Output the records from their first line through the line containing "point(262,364)", inclusive, copying each line exactly and omitting the pictures.

[START OF Extracted information]

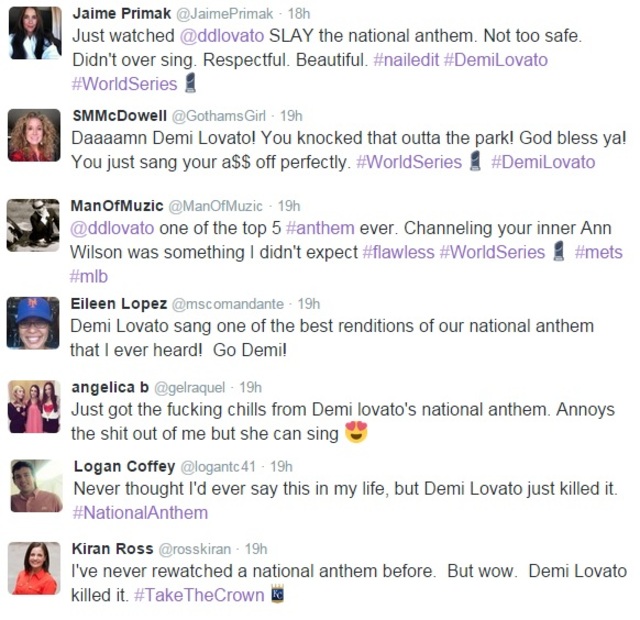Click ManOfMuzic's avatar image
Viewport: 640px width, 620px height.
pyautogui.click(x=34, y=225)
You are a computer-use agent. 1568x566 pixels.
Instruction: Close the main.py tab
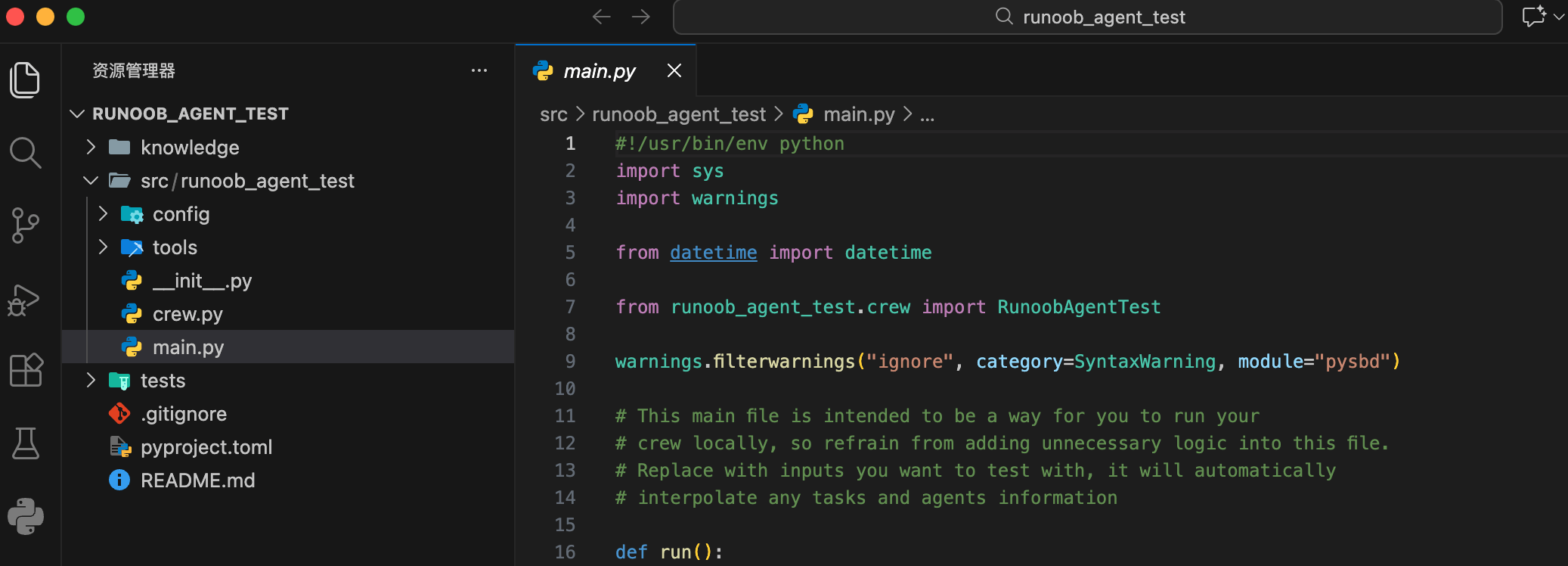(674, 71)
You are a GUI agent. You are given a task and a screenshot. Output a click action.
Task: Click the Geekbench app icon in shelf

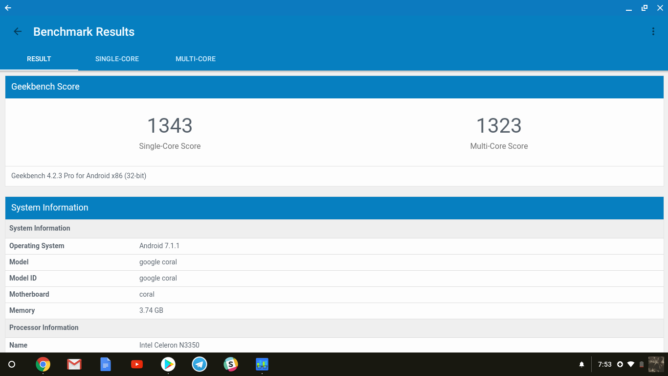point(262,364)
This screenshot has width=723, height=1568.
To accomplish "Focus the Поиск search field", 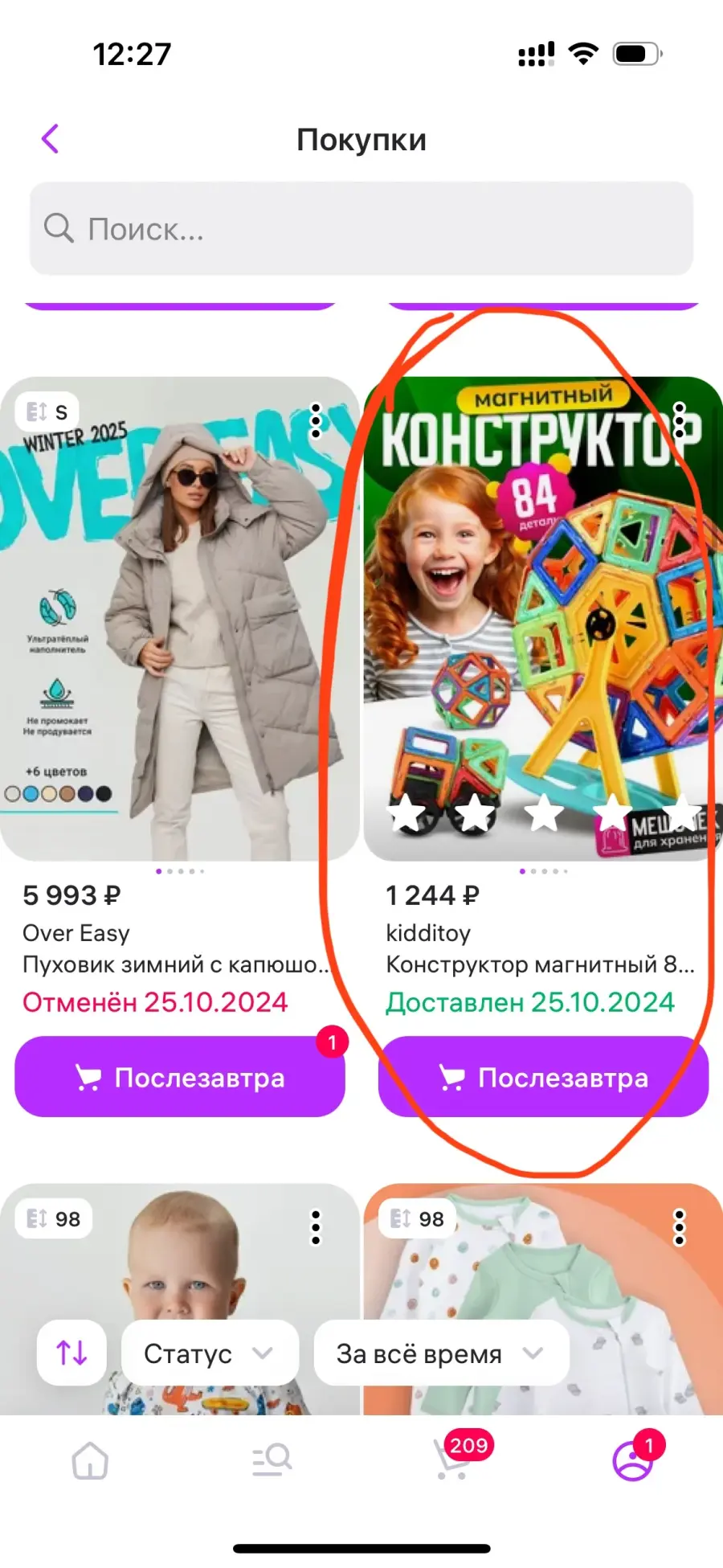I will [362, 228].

[END OF Extracted information]

Final answer —
Click ManOfMuzic's avatar image
Viewport: 640px width, 620px height.
pyautogui.click(x=34, y=225)
You are a computer-use agent. 1568x566 pixels.
Instruction: Close the main.py tab
(674, 71)
You are a GUI agent. You are given a task and a screenshot. Output a click action.
Task: Click the Geekbench app icon in shelf

point(262,364)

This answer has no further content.